-- Start Given records --
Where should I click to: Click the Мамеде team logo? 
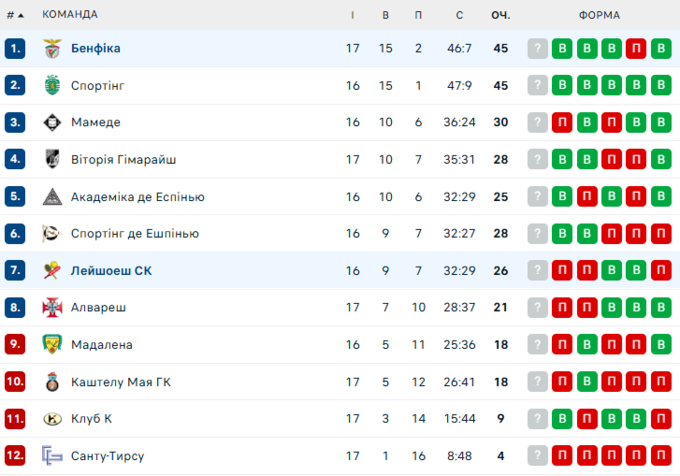[52, 123]
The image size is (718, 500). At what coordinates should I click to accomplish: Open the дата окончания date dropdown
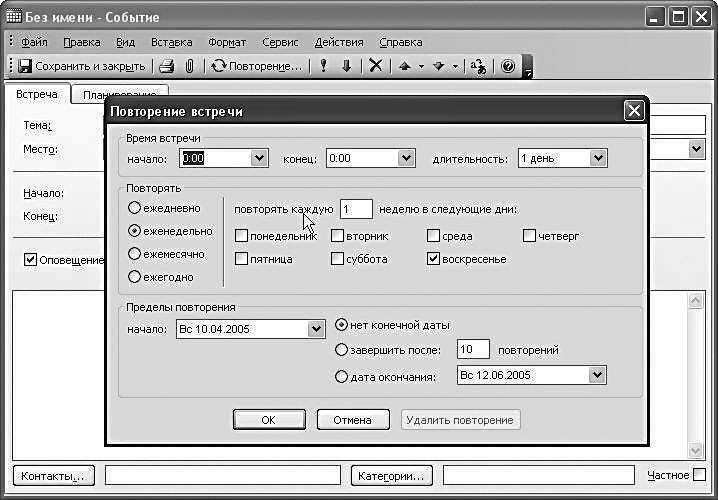598,376
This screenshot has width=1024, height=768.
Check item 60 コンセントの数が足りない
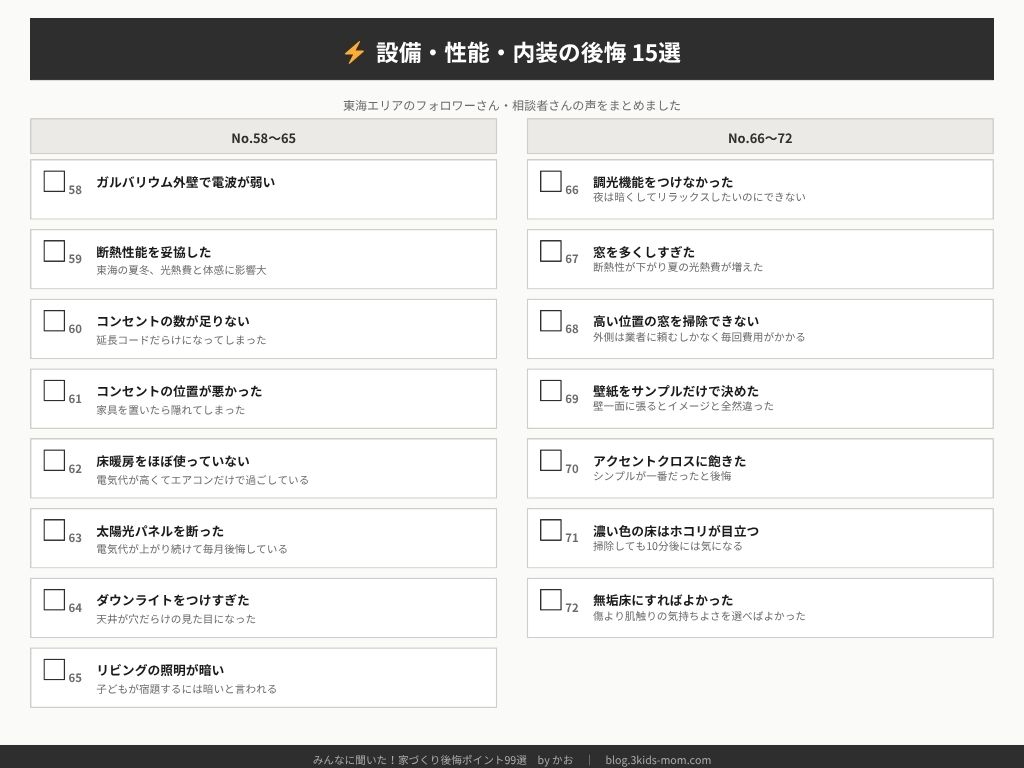[x=54, y=321]
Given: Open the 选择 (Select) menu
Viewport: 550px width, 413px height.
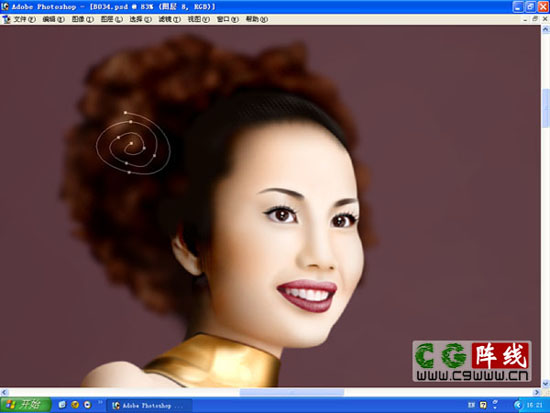Looking at the screenshot, I should (140, 19).
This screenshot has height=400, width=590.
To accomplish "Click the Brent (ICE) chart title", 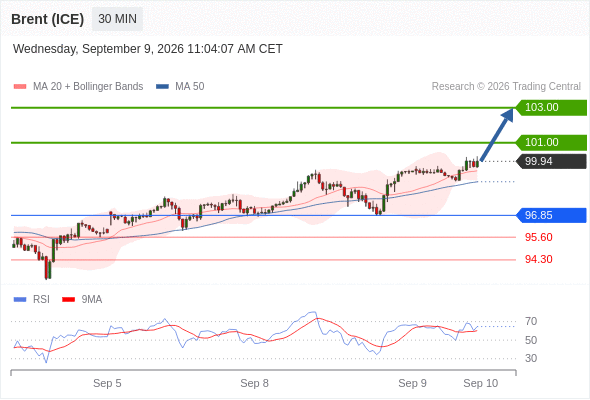I will pos(47,19).
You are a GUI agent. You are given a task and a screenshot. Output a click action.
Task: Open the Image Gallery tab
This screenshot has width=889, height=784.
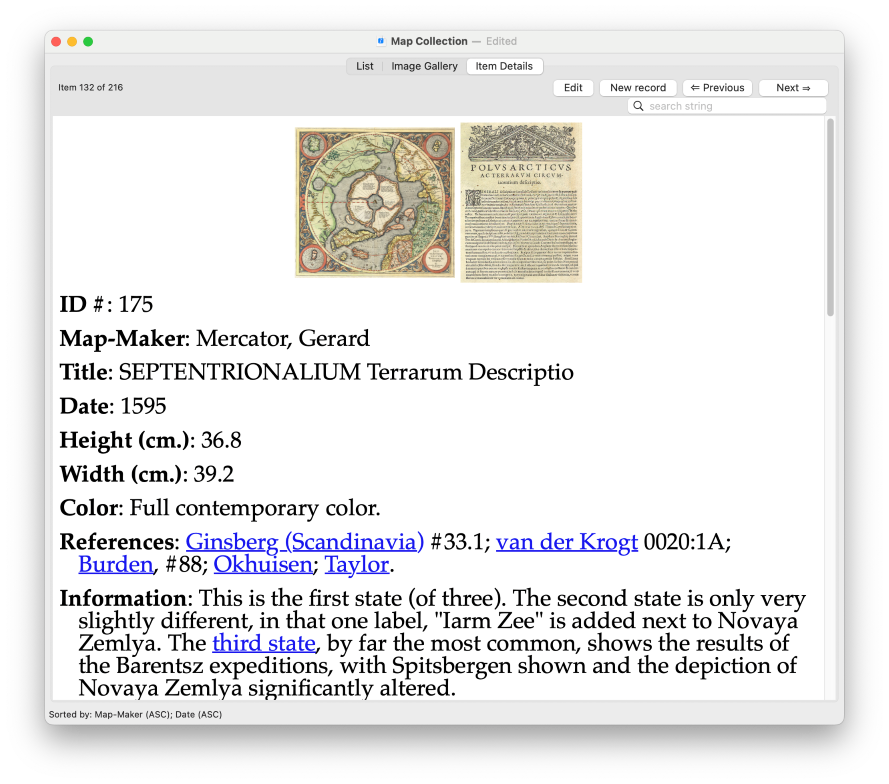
-- End Given records --
Can you write out the entries word for word, starting at the very first line and ending with the line that contains "Looking at the", with both ends included and the pictures left out?

Where should I click to: Click the Мамеде team logo? 
[52, 123]
The image size is (718, 500). At what coordinates should I click to accomplish: Open the дата окончания date dropdown
598,376
This screenshot has width=1024, height=768.
Check item 60 コンセントの数が足りない
[x=54, y=321]
Given: Open the 选择 (Select) menu
Viewport: 550px width, 413px height.
Looking at the screenshot, I should (140, 19).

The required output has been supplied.